Bienvenue dans cette nouvelle saison de Perspectives, le podcast de France Stratégie qui apporte un éclairage d’experts sur les enjeux qui nous concernent tous, qu’il s’agisse d’économie, de social, ou encore d’environnement et d’industrie comme aujourd’hui avec le sujet de l’acier.


L’acier est un matériau omniprésent dans notre quotidien : des infrastructures aux véhicules, en passant par l’industrie manufacturière. C’est un matériau recyclable mais c’est aussi l’un des plus grands contributeurs aux émissions mondiales de CO₂, représentant environ 10 % des émissions fossiles.

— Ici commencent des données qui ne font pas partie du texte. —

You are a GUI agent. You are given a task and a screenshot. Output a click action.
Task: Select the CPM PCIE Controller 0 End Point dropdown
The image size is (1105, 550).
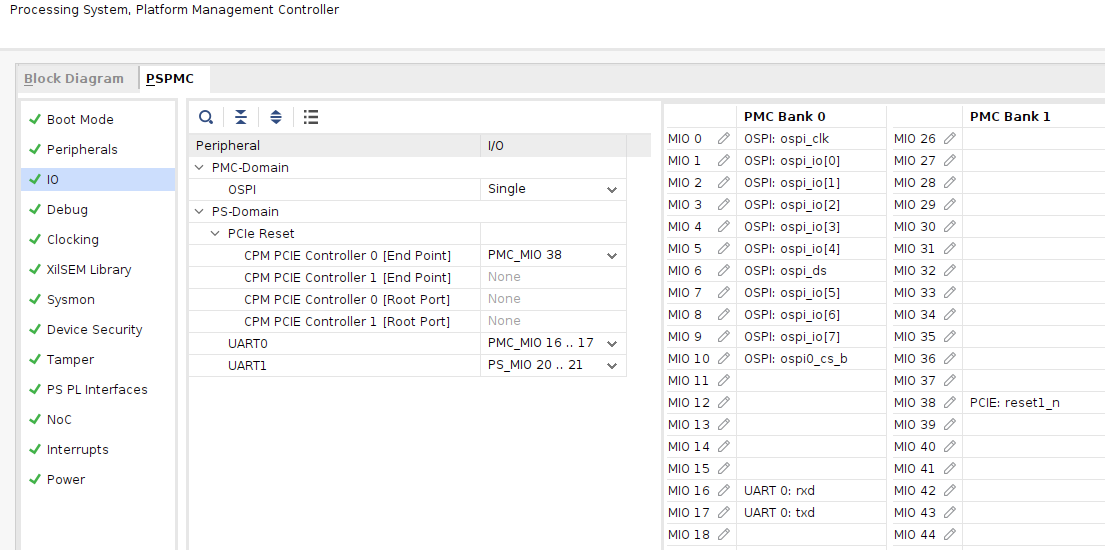coord(611,255)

La transition vers une production plus propre est donc un enjeu clé concernant la lutte contre le changement climatique.

et justement : dans la note d’analyse intitulée “Décarbonation de l’acier et des métaux de base : envoyons les bons signaux”, France Stratégie s’attaque à cette question essentielle en mettant en lumière les limites du recyclage, l’importance d’une transformation des procédés de production et les impacts des politiques publiques, notamment la tarification du carbone.


Alors c’est parti pour découvrir et parcourir cette note d’analyse de France Stratégie avec ses auteurs : Maxime Gérardin et Simon Ferrière, du département Développement Durable et Numérique.


N'hésitez pas à vous abonner au podcast Perspectives sur votre plateforme préférée pour retrouver tous les épisodes, passés et à venir.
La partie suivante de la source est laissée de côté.